Directions for this task:
From the data, return each line holding the word "agent".

(Input records)

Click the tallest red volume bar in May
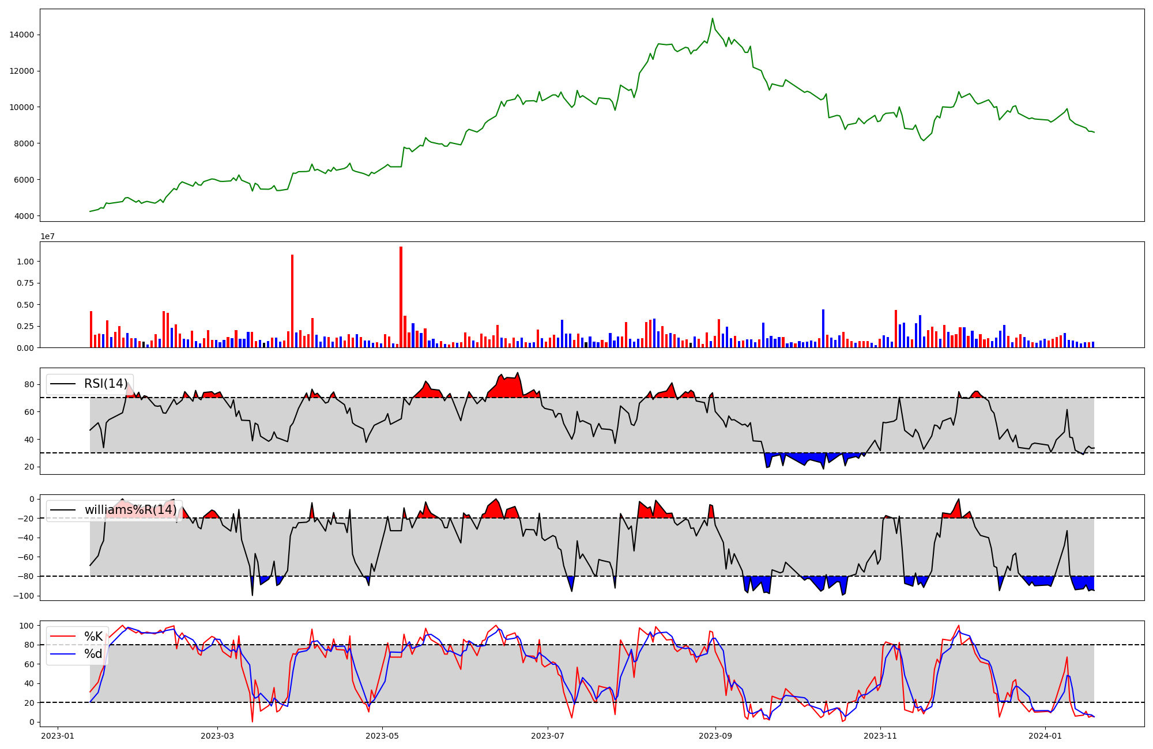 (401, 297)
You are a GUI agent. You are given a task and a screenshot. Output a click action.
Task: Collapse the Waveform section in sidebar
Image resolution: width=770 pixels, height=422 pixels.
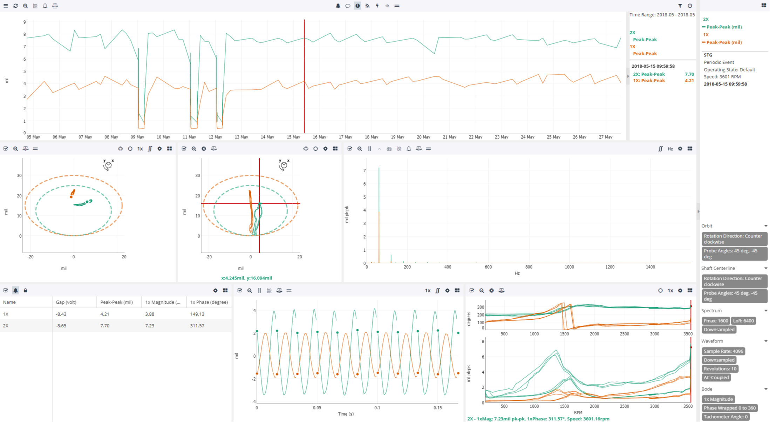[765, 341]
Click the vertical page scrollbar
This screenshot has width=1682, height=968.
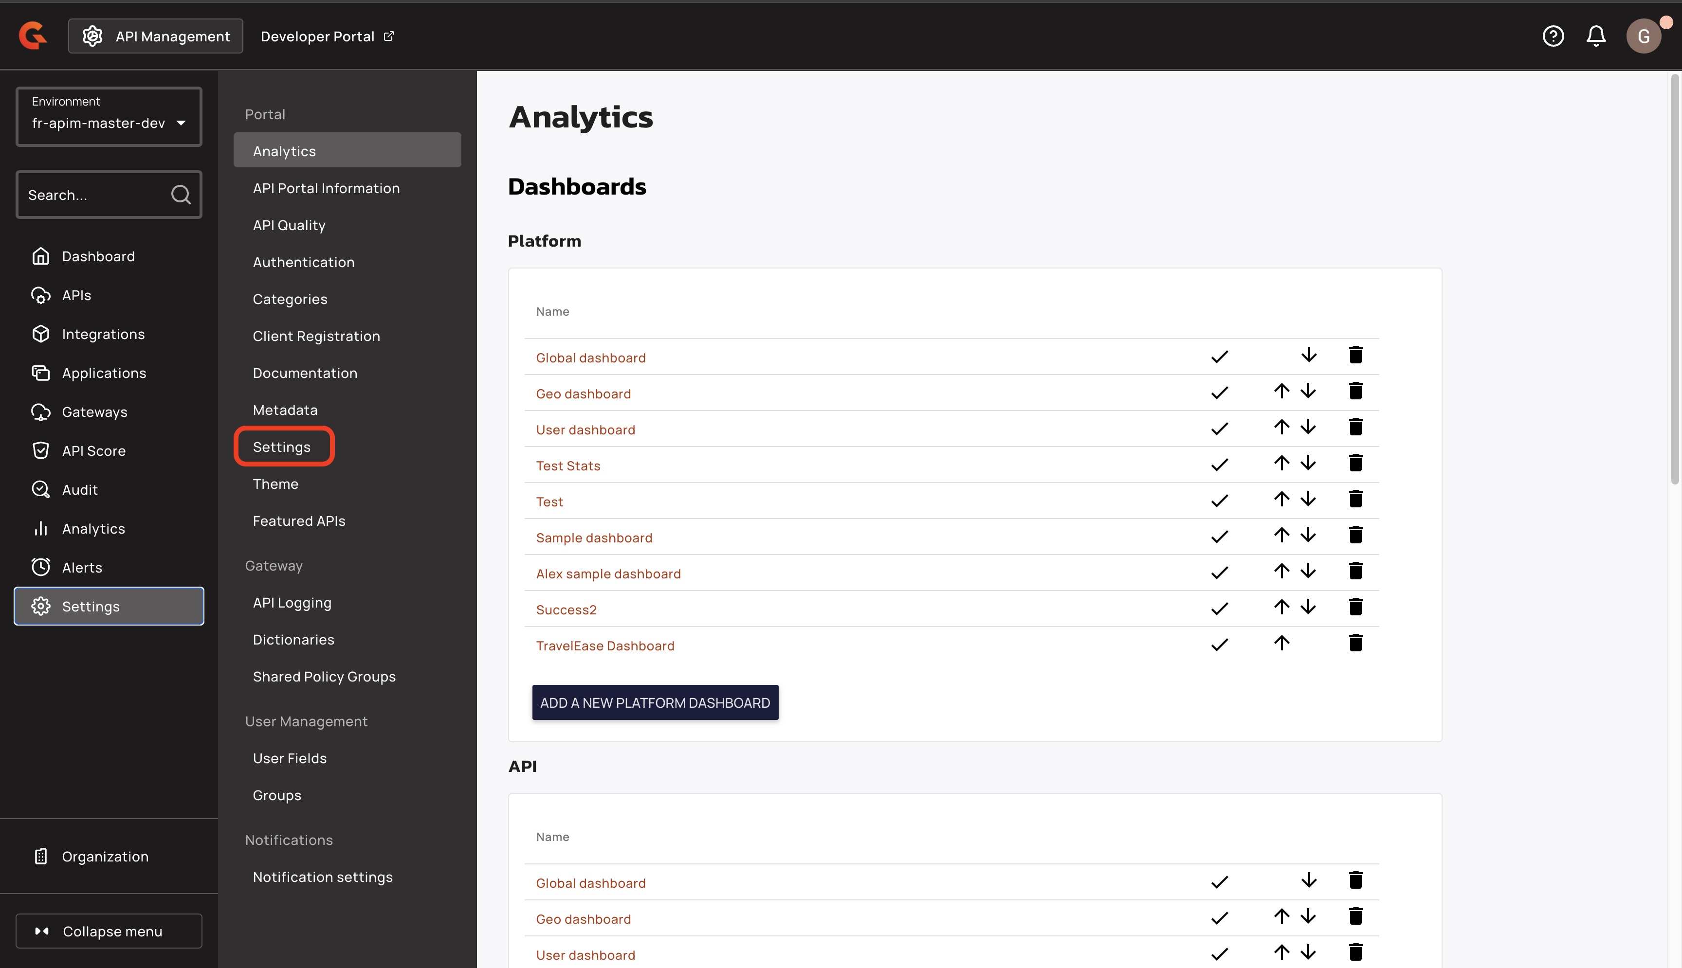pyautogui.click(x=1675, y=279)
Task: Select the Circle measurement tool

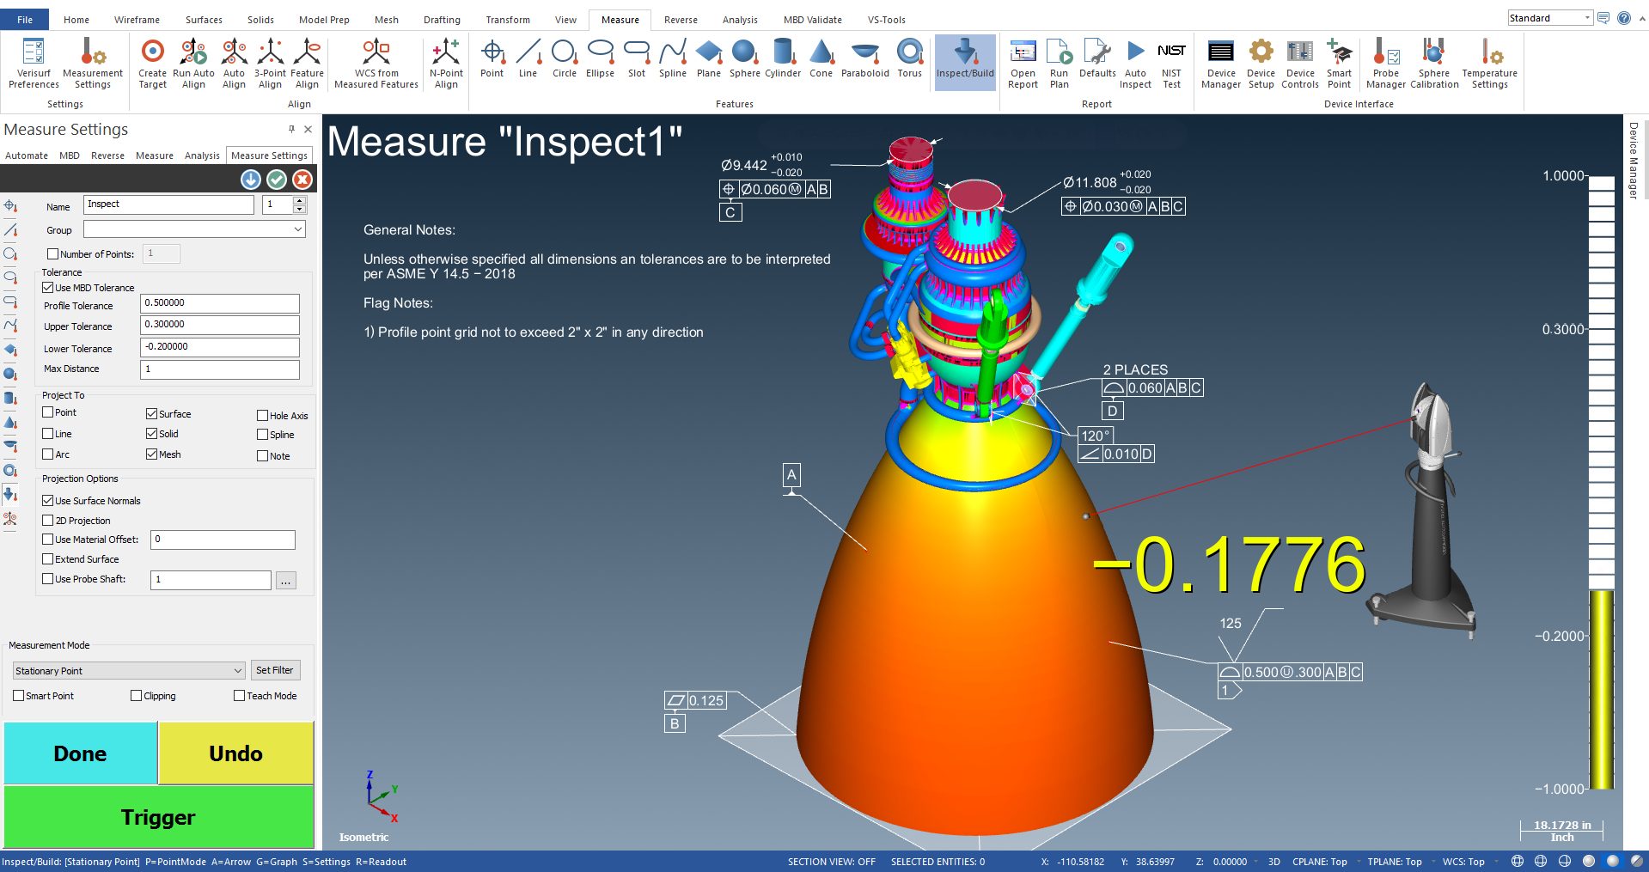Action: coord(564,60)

(End Input records)
(Input records)

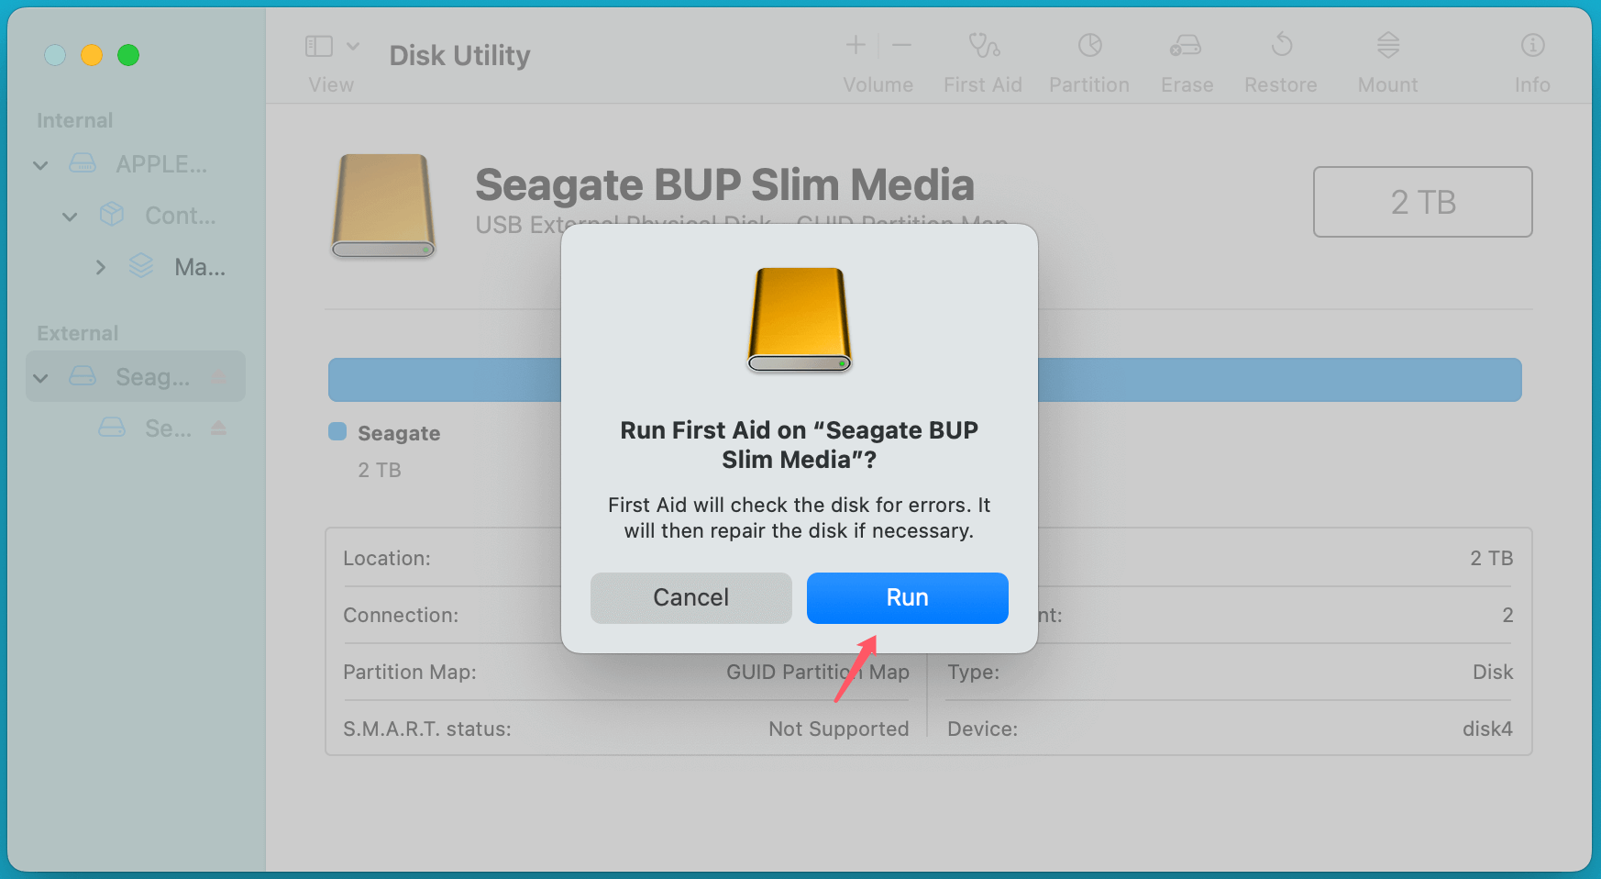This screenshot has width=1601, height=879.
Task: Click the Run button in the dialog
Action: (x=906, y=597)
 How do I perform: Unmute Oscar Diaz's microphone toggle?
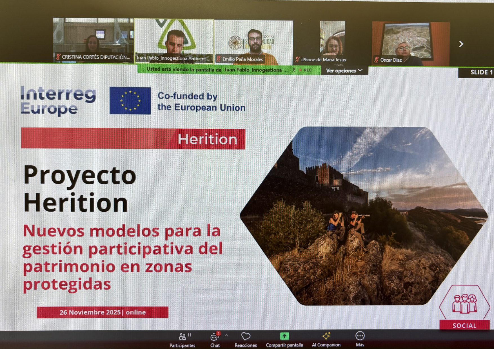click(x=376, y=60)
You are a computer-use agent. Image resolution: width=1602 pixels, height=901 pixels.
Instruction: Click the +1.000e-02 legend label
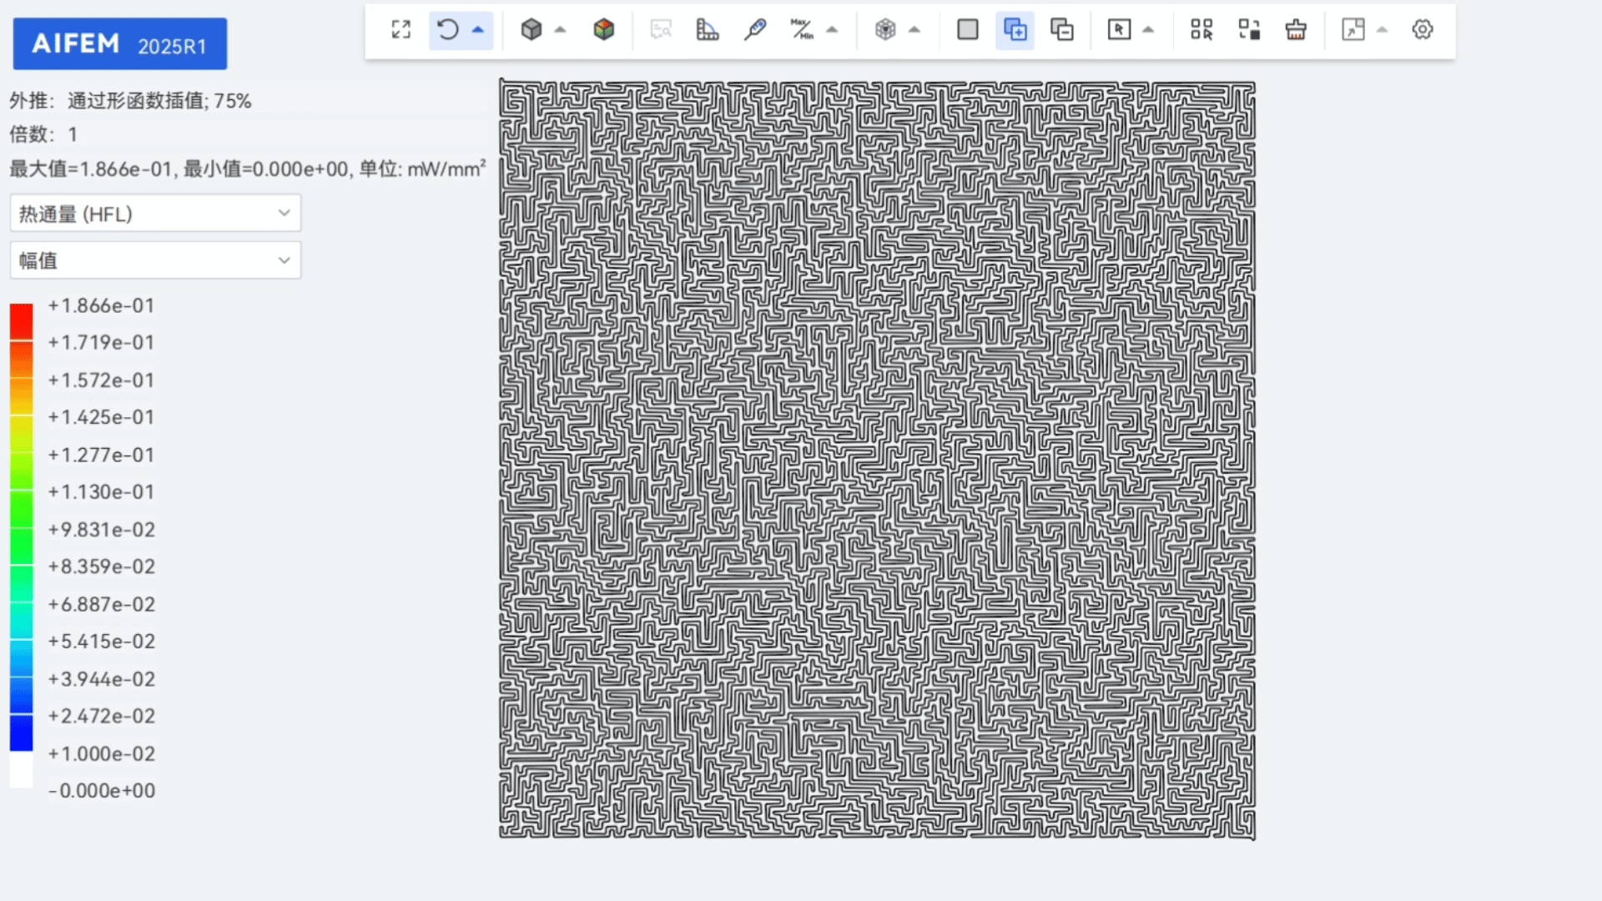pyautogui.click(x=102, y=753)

(End Input records)

Written answer:
You are a GUI agent. You are given a task and a screenshot. Output a click action.
You are a computer-use agent. Image resolution: width=1602 pixels, height=901 pixels.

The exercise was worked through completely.